A Calgary stepfather has been found guilty of second-degree murder in the death of a three-year-old girl who had interrupted his video game.
Justin Bennett hit Ivy Wick in the head, threw her into a wall and tripped her as she ran away on Sept. 27, 2017. The child died eight days later in hospital of head and brain injuries.
Ivy was the daughter of Helen Wordsworth, who was Bennett's common-law partner at the time.
On Friday, Court of Queen's Bench Justice Blair Nixon ruled the prosecution had proven beyond a reasonable doubt that Bennett had the exclusive opportunity to kill Ivy.
Much of the evidence against Bennett came from a Mr. Big operation — a type of police investigation where officers befriend a suspect, bringing him into their fake organization with the goal of eliciting a confession.
The goal is to convince the suspect that police are closing in on an arrest and that if he provides a detailed confession, the head of the group — Mr. Big — will be able to help him cover up the evidence and/or flee the jurisdiction.
Officers "recruited" Bennett, who was nearly homeless at the time, to join their fictitious, quasi-criminal organization, giving him a job, friendship, and showing him a lifestyle he fell in love with.
Bennett did provide a confession to the undercover Mr. Big.

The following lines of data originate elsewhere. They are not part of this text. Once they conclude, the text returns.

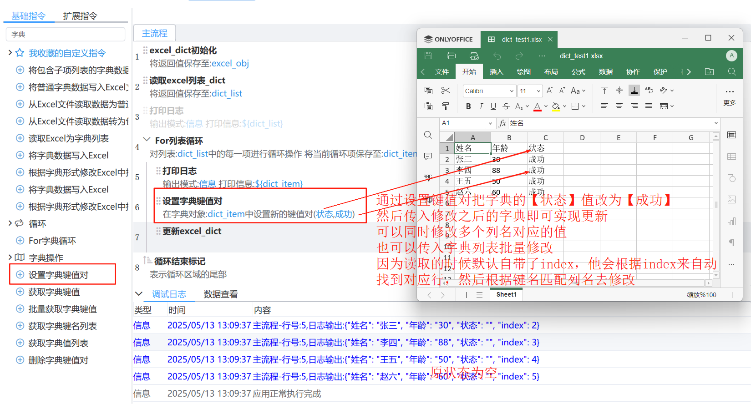Toggle the wrap text button
751x404 pixels.
click(x=649, y=91)
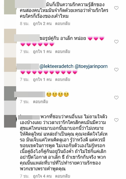
Task: Open the avatar of the อาเล็ก photo request commenter
Action: click(10, 36)
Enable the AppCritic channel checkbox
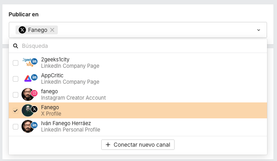The height and width of the screenshot is (161, 277). [x=16, y=79]
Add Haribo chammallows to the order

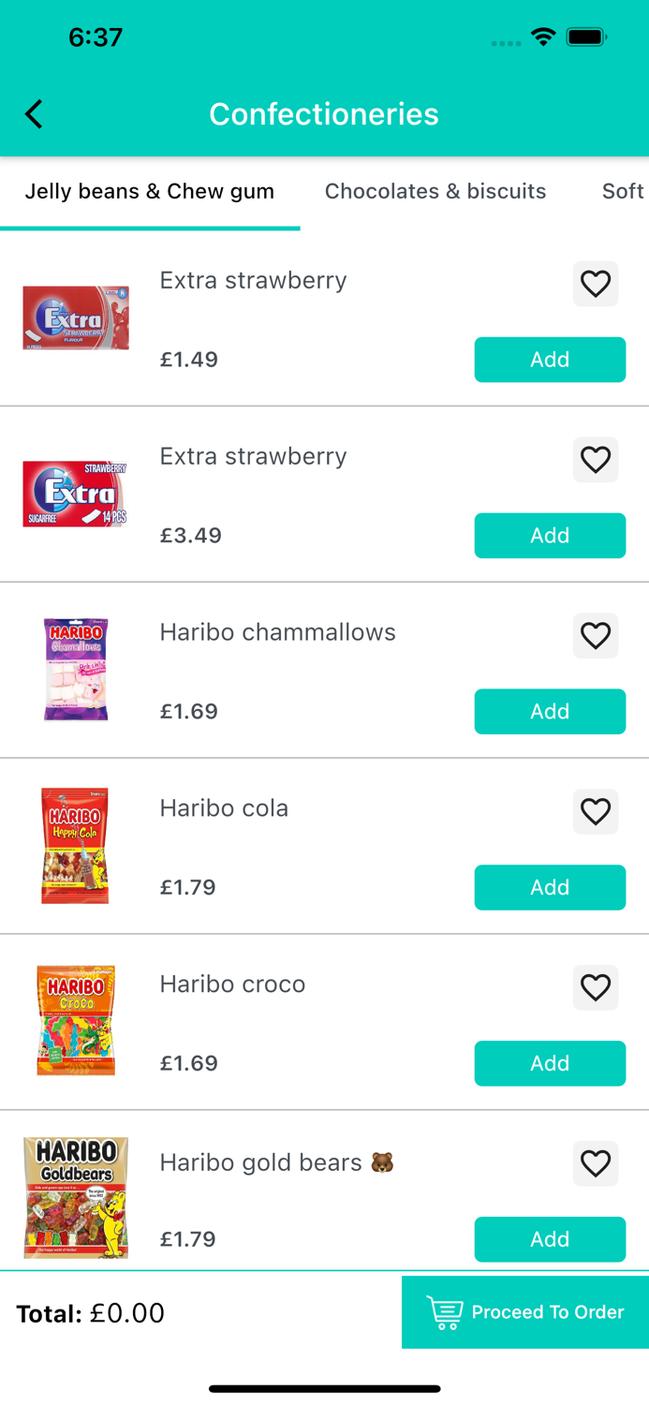coord(550,712)
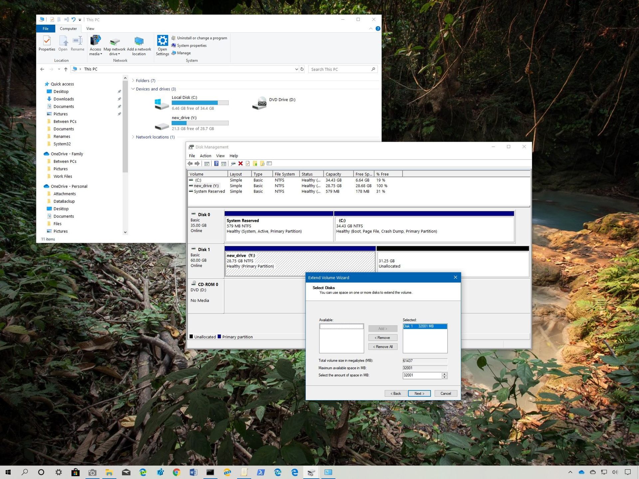Switch to the View ribbon tab

pos(90,29)
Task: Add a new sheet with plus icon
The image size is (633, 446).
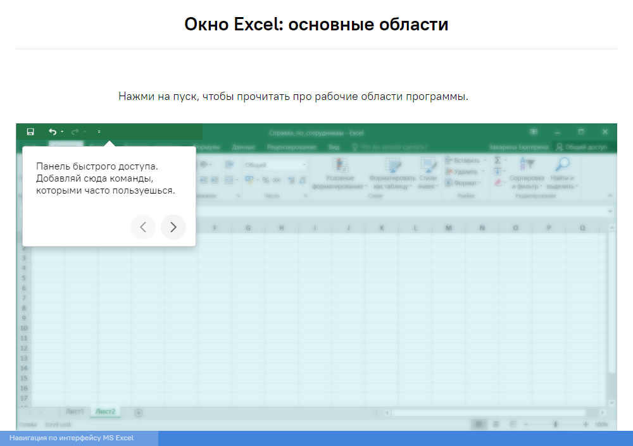Action: (x=139, y=412)
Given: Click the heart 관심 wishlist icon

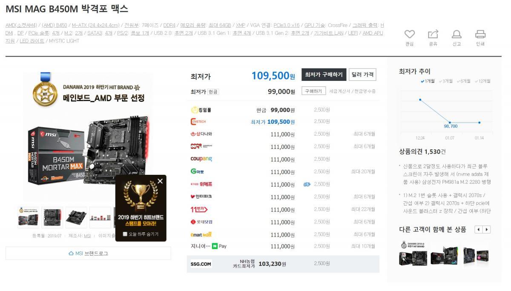Looking at the screenshot, I should [x=409, y=34].
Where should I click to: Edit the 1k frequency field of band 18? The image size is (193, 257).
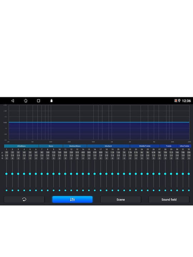click(x=107, y=152)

At the time of Ivy's death, Bennett had a video game addiction and on the day of her injuries, Ivy interrupted her stepfather's play.
Bennett told the officer he checked to make sure Wordsworth was still in the shower before he said he "smashed" Ivy in the head.
He said he then "snapped" and threw Ivy against a wall and as the three-year-old ran to her bedroom, Bennett tripped her.
Defence lawyer Allan Fay argued his client had motive to provide a false confession, believing it would keep him in the group he'd come to love.
When Bennett testified in his own defence, he said he'd lied during the confession because he "didn't want to lose" the attractive lifestyle or his new friends.
A sentencing hearing will take place at a later date.
A second-degree murder conviction comes with a life sentence with no chance of parole for between 10 and 25 years.